▶ **GIVEN EXERCISE**: Please rewrite the records from the line with "You are a computer-use agent. The" up to and including the line with "[x=655, y=44]", changing "Access" to "Open" and leaving everything else unchanged. Omit the pictures from your answer.

▶ **PROVIDED MATERIAL**:
========================================================================

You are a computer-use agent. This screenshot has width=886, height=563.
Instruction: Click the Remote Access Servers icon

========================================================================

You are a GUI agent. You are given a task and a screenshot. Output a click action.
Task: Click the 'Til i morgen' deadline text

========================================================================

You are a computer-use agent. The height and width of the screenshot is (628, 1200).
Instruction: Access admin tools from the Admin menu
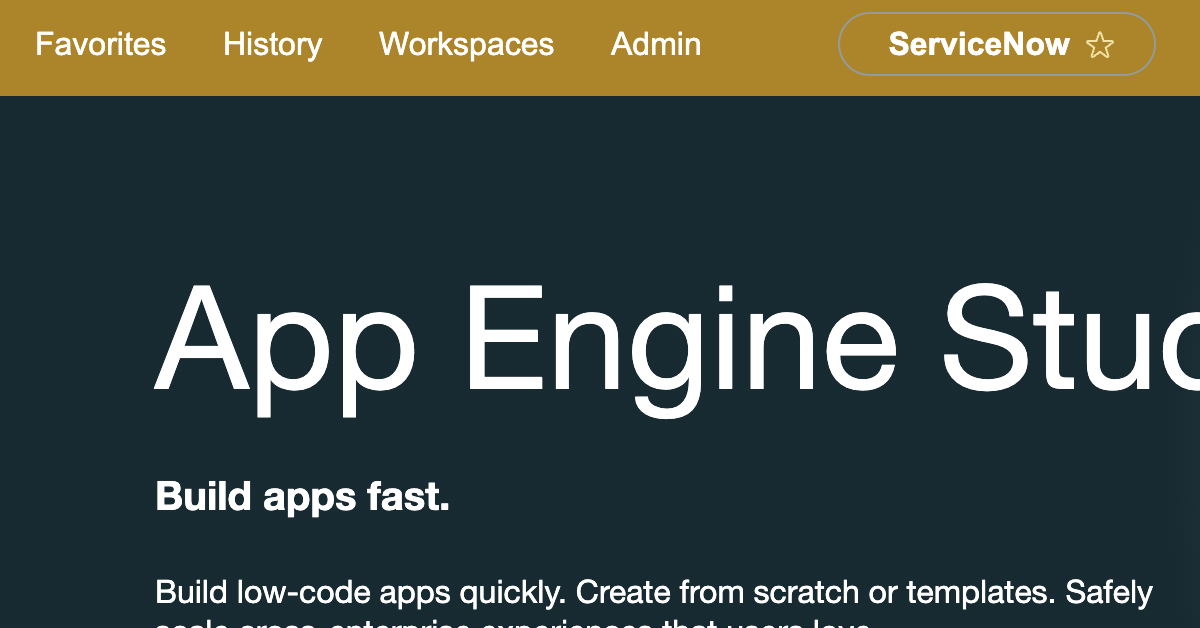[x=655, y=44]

========================================================================

▶ **OUTPUT**:
You are a computer-use agent. The height and width of the screenshot is (628, 1200).
Instruction: Open admin tools from the Admin menu
[x=655, y=44]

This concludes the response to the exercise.